- Directions:
An exact transcription is needed, starting with the line that contains "Click the Projects tab header" and ending with the last line of the records.

- Records for the exercise:

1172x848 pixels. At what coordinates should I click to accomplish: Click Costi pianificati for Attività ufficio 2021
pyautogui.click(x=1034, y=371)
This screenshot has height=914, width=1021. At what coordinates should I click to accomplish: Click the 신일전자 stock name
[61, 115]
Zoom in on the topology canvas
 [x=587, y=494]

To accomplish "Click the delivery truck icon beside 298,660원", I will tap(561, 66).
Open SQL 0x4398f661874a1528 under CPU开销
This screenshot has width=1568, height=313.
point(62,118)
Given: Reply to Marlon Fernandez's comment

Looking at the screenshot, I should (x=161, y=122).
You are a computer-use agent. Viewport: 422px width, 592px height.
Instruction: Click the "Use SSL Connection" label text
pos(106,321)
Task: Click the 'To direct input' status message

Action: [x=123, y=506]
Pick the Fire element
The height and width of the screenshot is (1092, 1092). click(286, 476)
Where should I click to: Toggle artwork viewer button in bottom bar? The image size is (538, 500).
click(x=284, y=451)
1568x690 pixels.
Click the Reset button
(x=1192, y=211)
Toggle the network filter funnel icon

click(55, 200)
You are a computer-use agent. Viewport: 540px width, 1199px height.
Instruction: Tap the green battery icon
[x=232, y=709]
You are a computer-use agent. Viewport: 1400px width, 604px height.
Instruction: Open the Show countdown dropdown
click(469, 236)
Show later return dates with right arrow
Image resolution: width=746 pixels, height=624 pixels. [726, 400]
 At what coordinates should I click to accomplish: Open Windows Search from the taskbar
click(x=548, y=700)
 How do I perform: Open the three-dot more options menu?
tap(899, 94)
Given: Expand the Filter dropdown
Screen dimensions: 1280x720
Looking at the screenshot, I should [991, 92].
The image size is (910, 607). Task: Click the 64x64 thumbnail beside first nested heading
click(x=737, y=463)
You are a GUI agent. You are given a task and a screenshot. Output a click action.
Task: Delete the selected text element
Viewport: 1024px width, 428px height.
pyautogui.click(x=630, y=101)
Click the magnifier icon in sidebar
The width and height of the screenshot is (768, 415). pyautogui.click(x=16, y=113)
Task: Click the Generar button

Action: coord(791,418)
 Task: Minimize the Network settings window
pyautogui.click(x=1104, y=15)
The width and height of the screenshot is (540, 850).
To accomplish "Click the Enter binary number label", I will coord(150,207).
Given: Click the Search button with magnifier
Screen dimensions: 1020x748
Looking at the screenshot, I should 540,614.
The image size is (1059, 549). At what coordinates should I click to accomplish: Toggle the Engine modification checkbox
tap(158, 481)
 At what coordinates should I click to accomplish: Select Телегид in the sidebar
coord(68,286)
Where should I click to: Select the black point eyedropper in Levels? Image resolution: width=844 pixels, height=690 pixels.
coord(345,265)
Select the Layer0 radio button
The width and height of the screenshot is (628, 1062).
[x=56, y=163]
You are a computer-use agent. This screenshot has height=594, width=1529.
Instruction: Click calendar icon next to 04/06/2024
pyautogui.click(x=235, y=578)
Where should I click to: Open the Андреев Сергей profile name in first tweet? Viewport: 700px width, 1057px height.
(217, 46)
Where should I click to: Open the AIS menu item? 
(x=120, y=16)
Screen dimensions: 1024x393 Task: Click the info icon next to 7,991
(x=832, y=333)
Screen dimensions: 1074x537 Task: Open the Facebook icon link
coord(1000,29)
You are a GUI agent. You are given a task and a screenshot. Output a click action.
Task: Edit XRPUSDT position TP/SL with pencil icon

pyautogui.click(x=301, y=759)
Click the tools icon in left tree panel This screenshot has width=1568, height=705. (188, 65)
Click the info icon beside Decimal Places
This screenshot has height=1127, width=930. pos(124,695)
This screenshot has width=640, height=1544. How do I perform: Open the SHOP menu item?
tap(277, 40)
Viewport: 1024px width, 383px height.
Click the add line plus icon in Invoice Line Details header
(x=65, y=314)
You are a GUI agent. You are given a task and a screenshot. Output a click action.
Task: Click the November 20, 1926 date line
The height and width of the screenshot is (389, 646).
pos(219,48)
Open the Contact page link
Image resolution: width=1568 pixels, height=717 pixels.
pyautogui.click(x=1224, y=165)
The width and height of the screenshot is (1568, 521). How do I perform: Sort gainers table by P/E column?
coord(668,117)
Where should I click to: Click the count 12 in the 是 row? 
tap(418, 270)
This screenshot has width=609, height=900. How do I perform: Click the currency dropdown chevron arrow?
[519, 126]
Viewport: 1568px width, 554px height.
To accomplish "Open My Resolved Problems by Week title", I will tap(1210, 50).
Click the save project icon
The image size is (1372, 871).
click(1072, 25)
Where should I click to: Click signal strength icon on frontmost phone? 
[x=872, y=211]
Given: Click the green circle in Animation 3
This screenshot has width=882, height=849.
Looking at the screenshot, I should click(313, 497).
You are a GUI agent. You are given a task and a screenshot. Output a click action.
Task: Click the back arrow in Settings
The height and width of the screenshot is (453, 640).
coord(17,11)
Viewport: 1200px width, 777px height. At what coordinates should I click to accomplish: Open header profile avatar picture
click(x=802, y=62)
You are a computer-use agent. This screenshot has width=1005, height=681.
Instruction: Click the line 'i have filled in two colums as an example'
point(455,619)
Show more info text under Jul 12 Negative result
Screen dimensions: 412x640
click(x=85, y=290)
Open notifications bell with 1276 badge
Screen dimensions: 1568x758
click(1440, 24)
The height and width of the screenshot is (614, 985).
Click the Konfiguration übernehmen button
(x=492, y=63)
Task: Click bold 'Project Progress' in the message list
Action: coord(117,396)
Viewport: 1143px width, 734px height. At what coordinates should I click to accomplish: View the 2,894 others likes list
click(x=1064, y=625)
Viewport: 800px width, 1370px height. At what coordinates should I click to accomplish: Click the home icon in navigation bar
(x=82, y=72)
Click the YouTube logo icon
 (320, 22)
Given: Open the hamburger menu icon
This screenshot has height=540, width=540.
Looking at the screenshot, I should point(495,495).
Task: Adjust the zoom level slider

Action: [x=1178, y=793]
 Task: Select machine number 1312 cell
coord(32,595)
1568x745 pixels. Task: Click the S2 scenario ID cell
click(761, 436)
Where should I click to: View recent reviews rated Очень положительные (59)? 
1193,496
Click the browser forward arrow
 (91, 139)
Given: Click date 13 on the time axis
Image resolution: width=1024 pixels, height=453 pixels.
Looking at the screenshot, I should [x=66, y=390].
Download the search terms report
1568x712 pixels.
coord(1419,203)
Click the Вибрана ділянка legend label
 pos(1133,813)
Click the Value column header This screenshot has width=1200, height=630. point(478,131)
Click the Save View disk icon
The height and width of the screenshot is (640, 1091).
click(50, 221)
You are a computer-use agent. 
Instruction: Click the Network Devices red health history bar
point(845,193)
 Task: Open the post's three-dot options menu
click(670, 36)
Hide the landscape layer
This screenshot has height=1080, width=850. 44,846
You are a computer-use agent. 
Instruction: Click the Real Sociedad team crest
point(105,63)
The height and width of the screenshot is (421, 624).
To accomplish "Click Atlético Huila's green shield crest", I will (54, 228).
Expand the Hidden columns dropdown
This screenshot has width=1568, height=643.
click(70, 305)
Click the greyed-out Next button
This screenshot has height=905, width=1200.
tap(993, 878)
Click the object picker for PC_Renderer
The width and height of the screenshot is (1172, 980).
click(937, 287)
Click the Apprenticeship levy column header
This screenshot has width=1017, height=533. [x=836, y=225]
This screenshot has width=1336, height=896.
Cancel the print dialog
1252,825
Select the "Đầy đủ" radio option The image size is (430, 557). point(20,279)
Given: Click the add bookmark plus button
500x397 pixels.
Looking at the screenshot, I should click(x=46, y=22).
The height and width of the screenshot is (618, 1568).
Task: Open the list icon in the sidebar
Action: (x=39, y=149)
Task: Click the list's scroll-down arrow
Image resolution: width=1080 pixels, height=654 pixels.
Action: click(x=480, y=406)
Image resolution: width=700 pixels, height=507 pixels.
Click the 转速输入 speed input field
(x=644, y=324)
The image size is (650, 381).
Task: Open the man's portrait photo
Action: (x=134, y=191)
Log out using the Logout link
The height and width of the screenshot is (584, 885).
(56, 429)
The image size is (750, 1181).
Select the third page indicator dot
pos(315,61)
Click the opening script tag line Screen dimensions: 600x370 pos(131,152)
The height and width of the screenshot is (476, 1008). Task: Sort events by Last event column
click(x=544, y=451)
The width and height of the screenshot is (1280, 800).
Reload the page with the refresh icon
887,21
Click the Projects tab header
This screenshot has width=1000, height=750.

- Task output:
Click the Projects tab header
This screenshot has width=1000, height=750.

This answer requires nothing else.